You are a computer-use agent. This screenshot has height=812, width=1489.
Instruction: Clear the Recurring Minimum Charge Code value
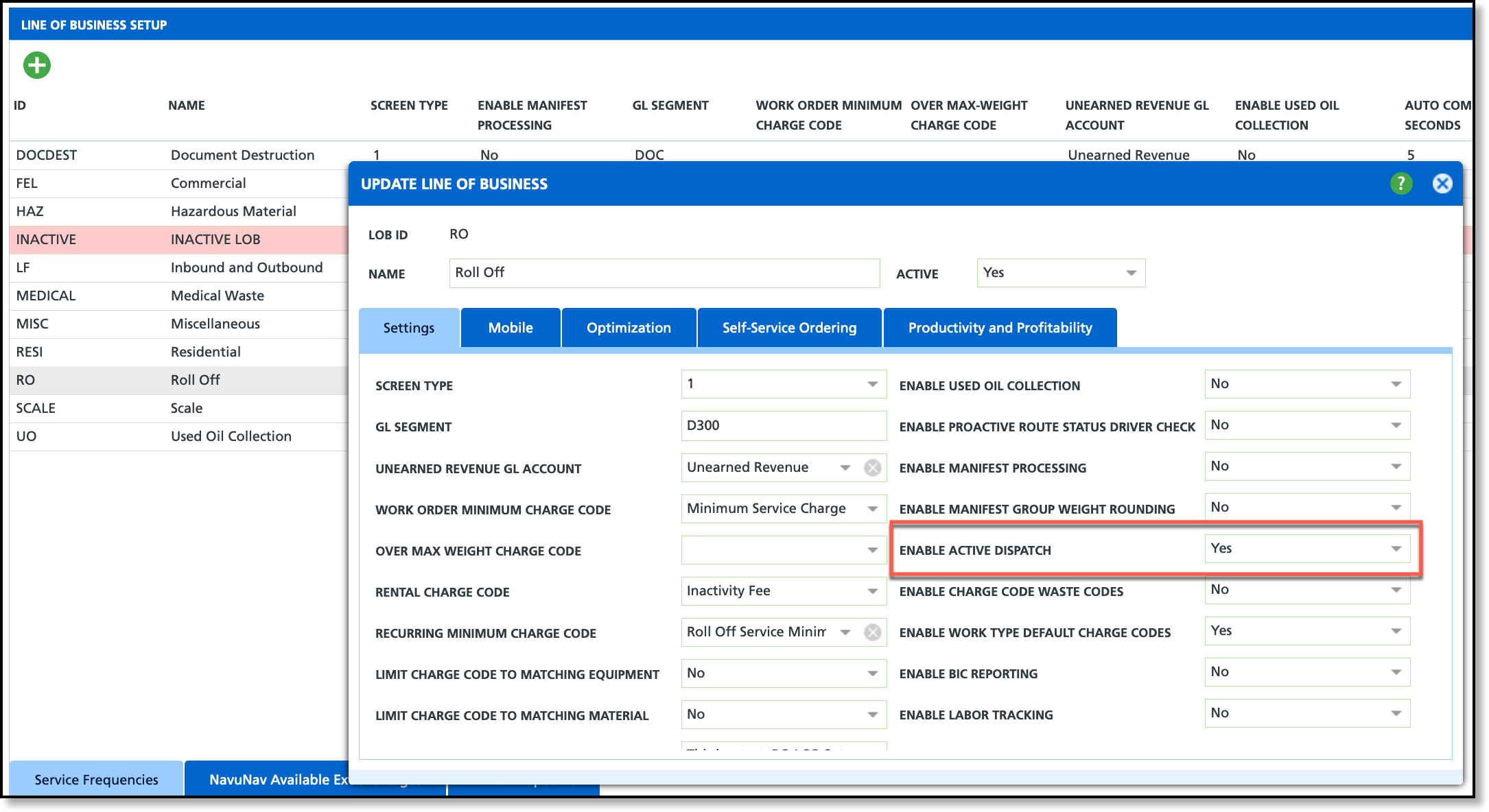point(873,632)
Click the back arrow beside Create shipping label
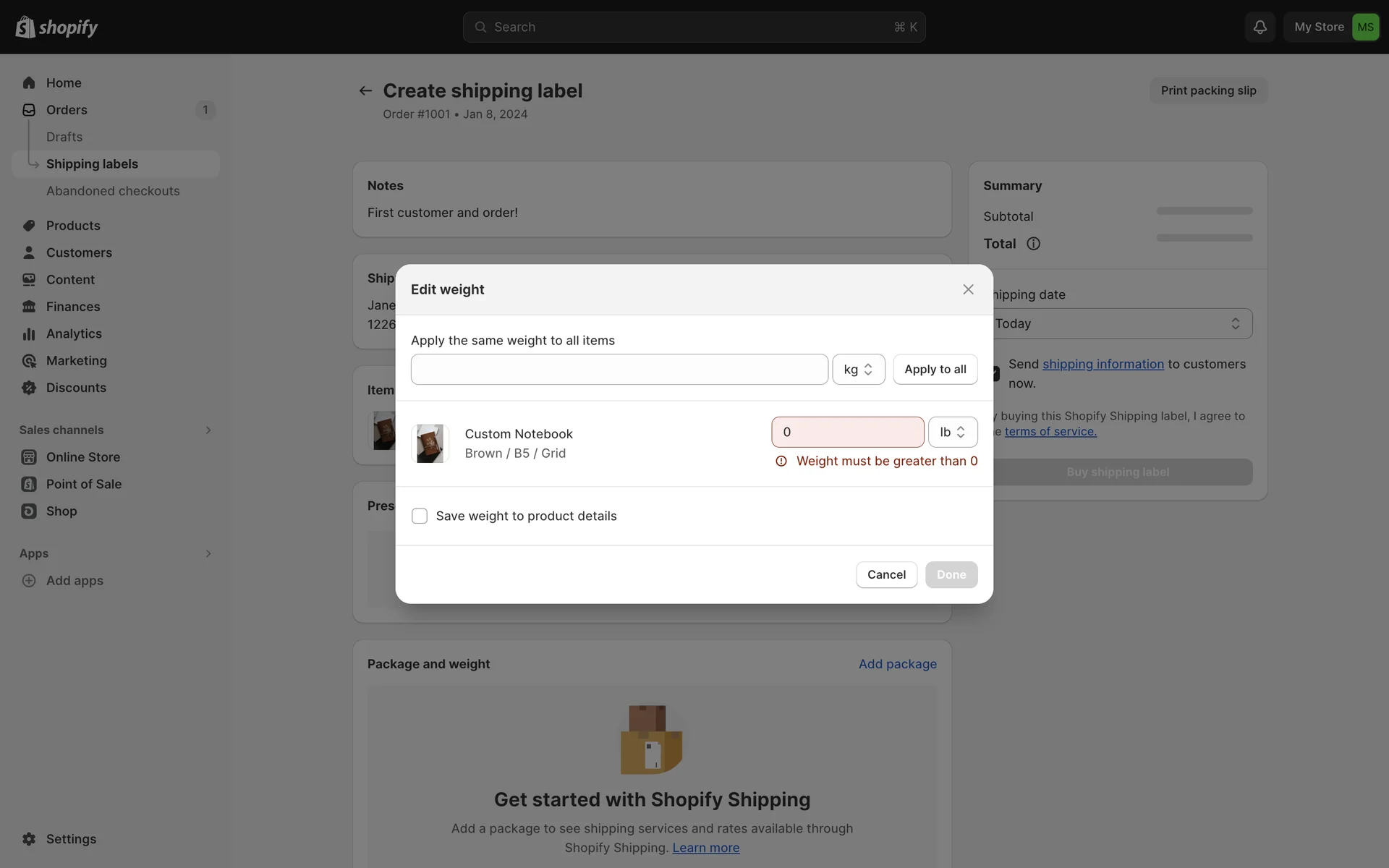This screenshot has height=868, width=1389. [365, 90]
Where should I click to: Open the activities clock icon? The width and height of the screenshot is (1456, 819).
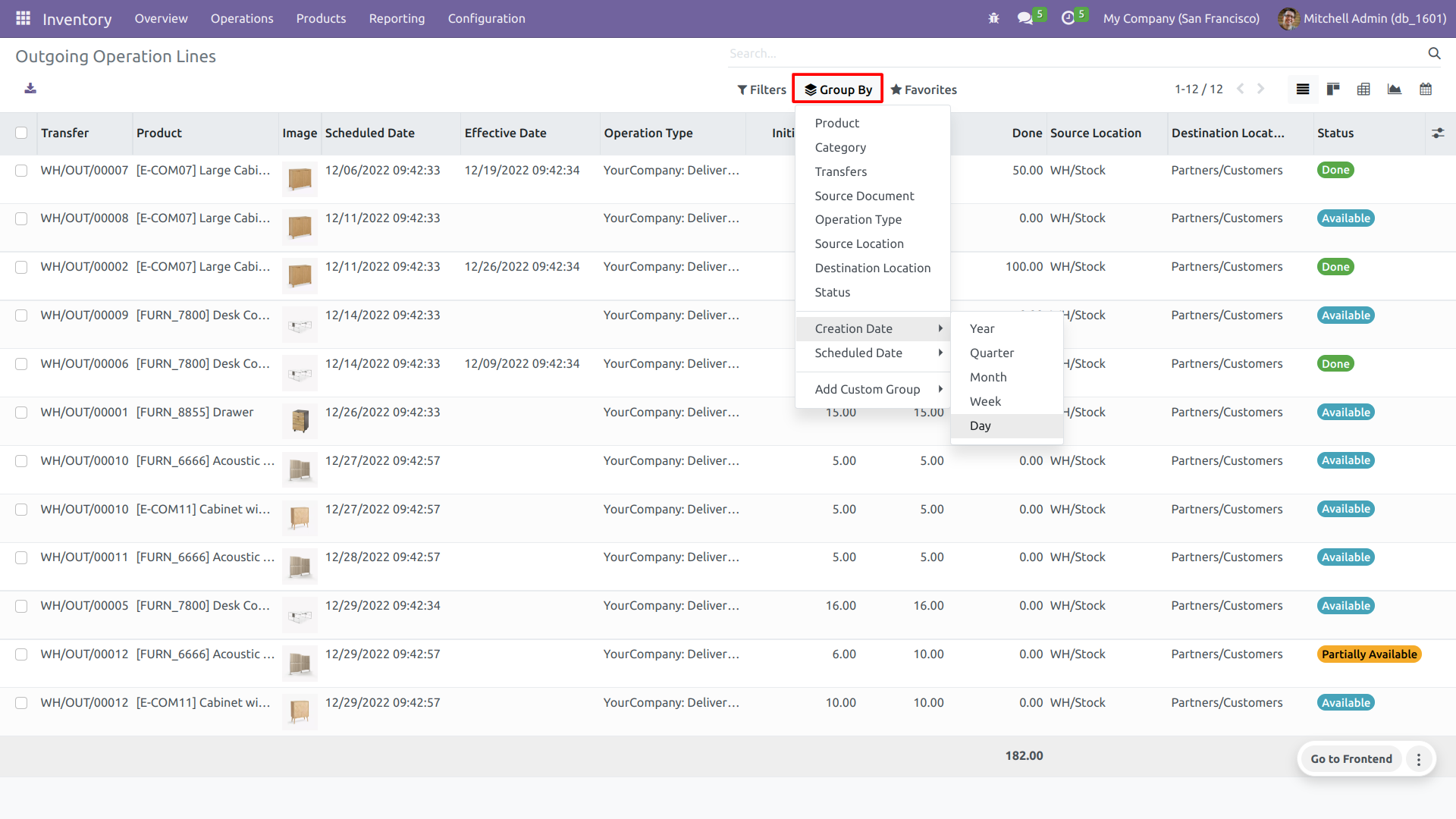click(x=1068, y=18)
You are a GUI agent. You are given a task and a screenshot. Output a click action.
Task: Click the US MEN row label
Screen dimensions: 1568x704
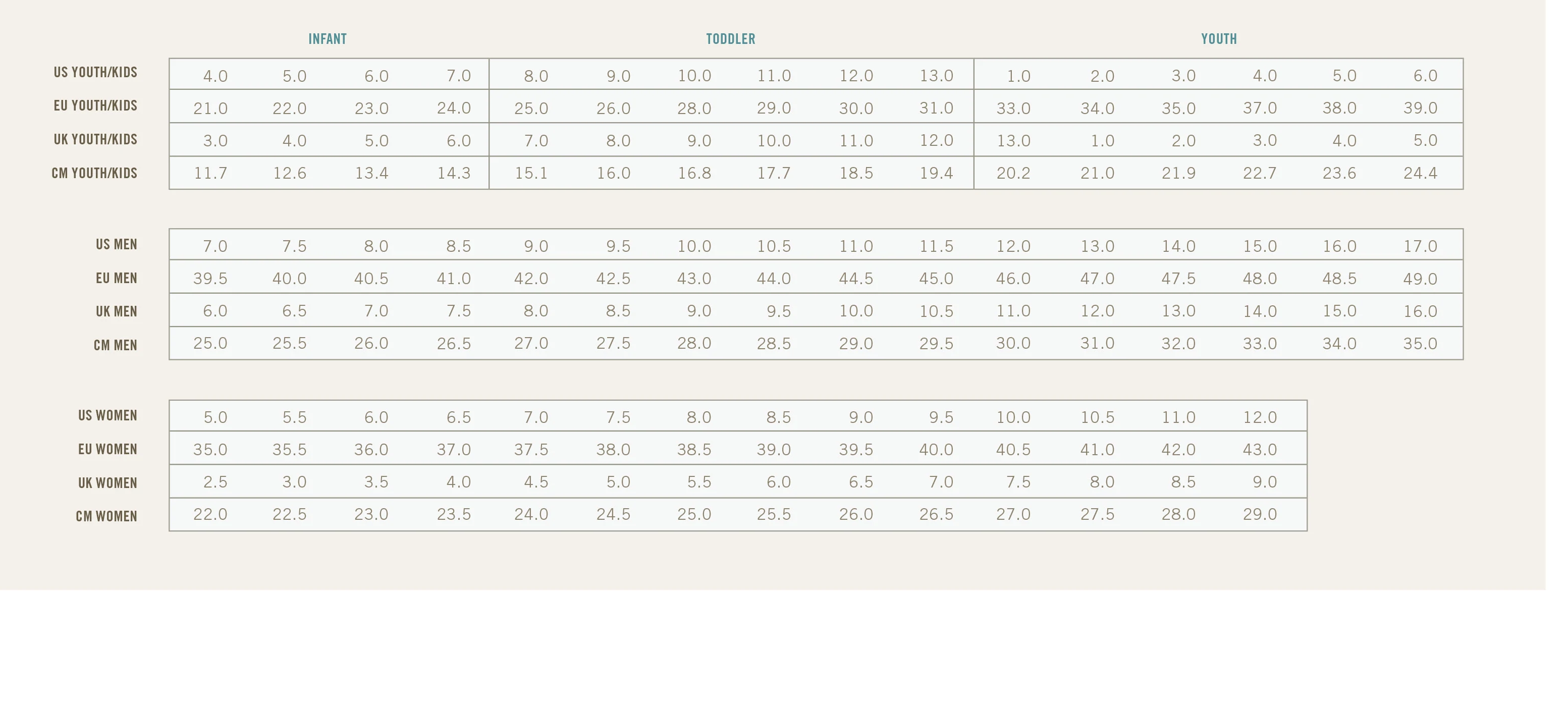[116, 245]
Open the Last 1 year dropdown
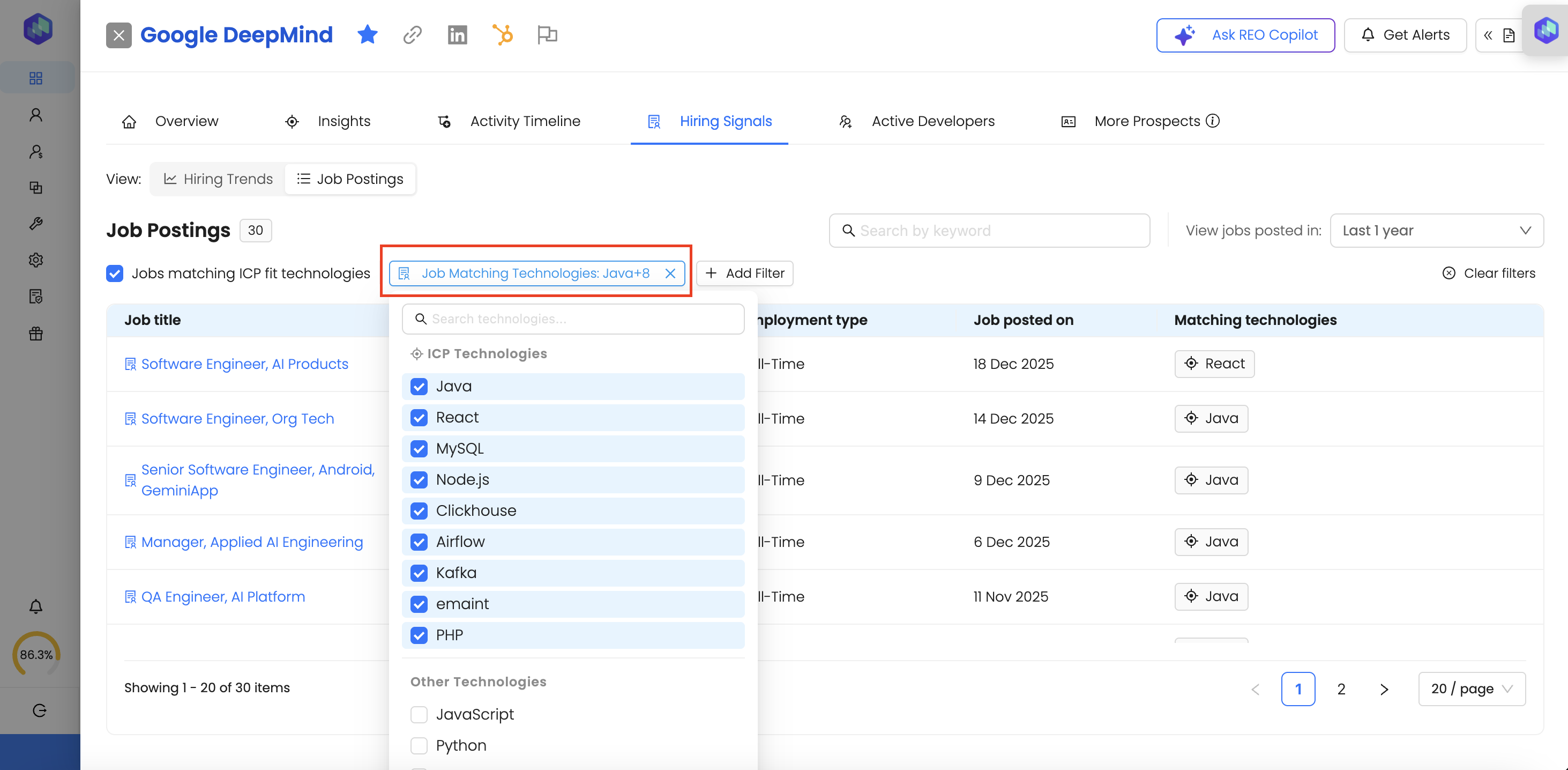This screenshot has height=770, width=1568. 1436,230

=====

YOUR TASK
Once you reach the line containing "Click the back", print it and every line after it exactly, through the end of the entries, without any pictures.

ANSWER TO THIS EXERCISE
Click the back arrow beside Create shipping label
This screenshot has height=868, width=1389. [365, 90]
Where should I click to: Open the activities clock icon? The width and height of the screenshot is (1456, 819).
click(x=1068, y=18)
You are a GUI agent. You are given a task and a screenshot. Output a click action.
Task: Click the US MEN row label
Screen dimensions: 1568x704
[116, 245]
Open the Last 1 year dropdown
This screenshot has height=770, width=1568. 1436,230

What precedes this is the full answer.